▶ [Exercise] Retype the lines from the one with "Viewport: 943px width, 799px height." to the one with "pyautogui.click(x=457, y=103)", both included, leaving out the pictures.

▶ [Records to use]

....

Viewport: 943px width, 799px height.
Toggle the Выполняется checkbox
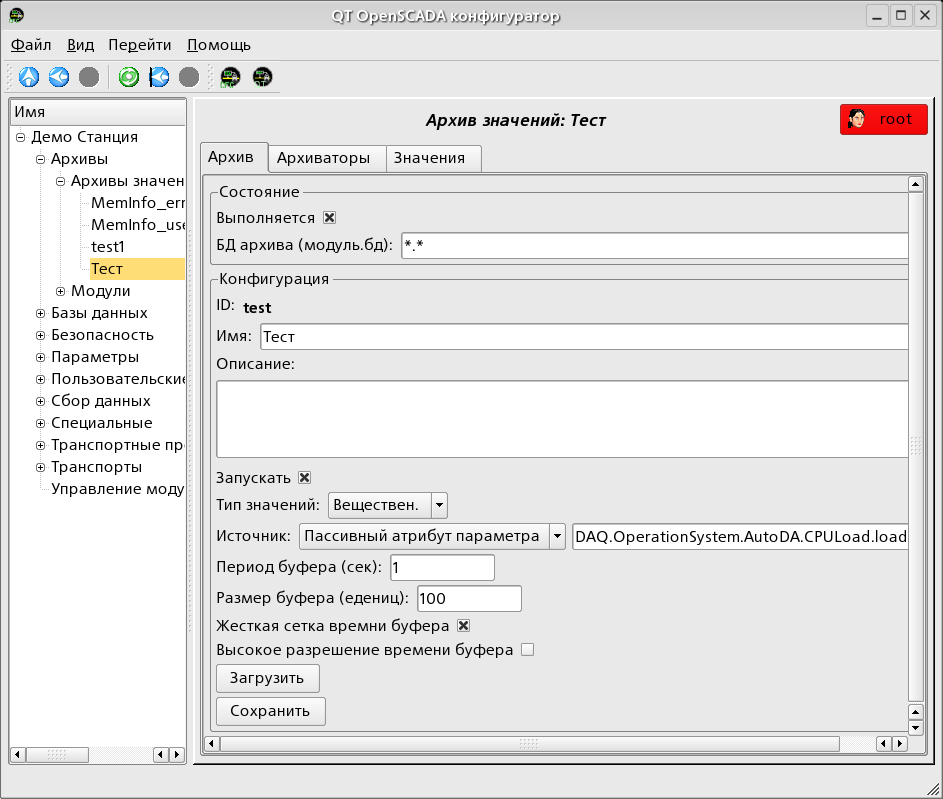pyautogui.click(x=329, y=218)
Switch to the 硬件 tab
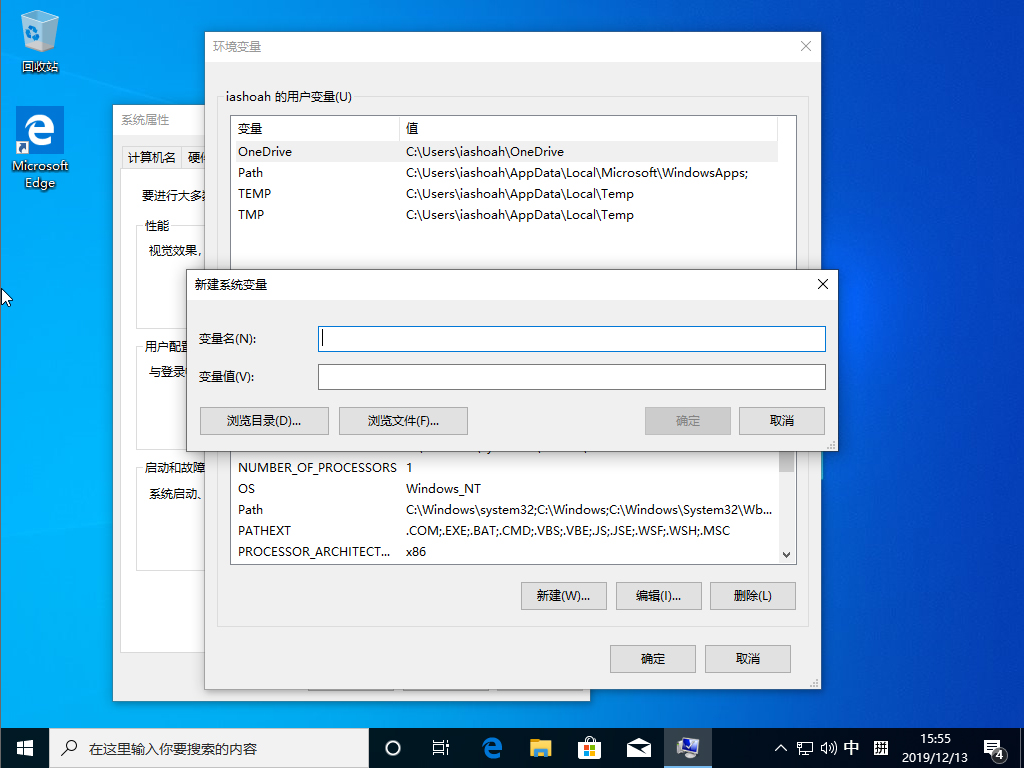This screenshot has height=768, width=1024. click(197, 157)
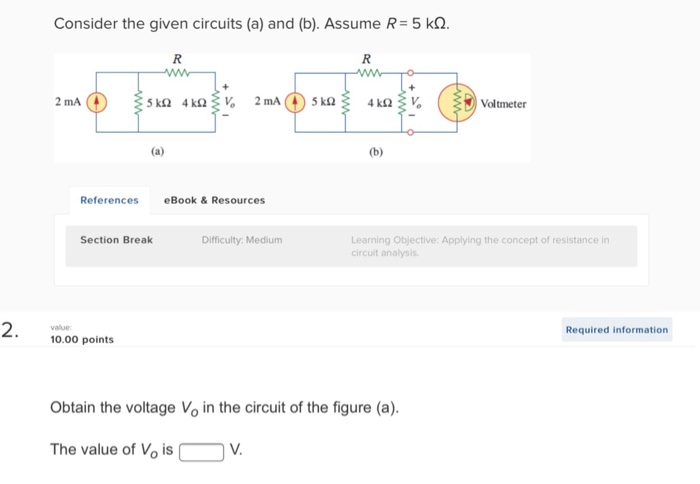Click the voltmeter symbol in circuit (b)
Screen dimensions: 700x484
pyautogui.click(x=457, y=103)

....

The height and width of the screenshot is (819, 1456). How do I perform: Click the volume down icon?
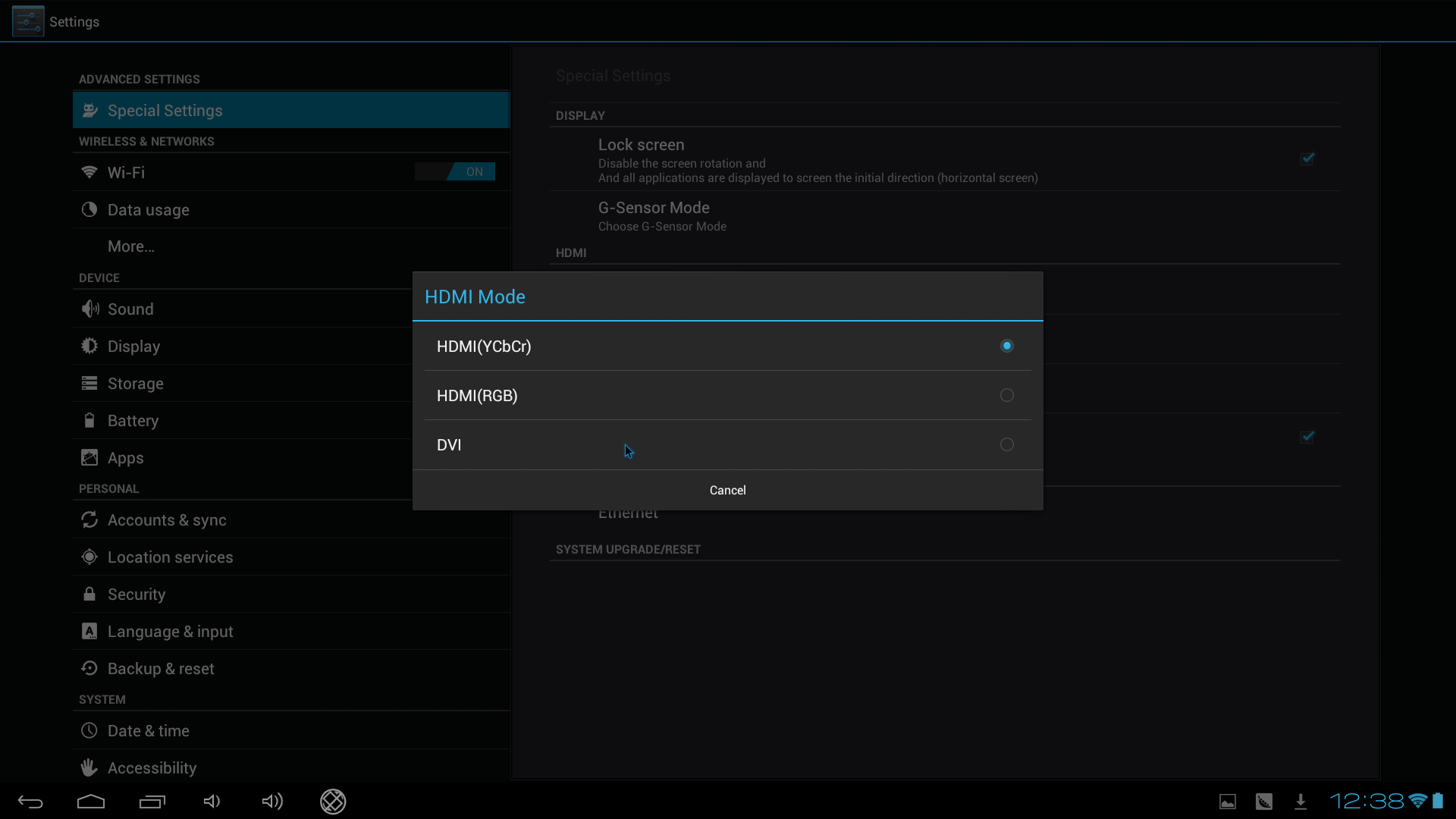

....

▶ [Written answer]
Viewport: 943px width, 799px height.
Toggle the Выполняется checkbox
pyautogui.click(x=329, y=218)
Switch to the 硬件 tab
This screenshot has height=768, width=1024. click(197, 157)
Click the voltmeter symbol in circuit (b)
Screen dimensions: 700x484
pyautogui.click(x=457, y=103)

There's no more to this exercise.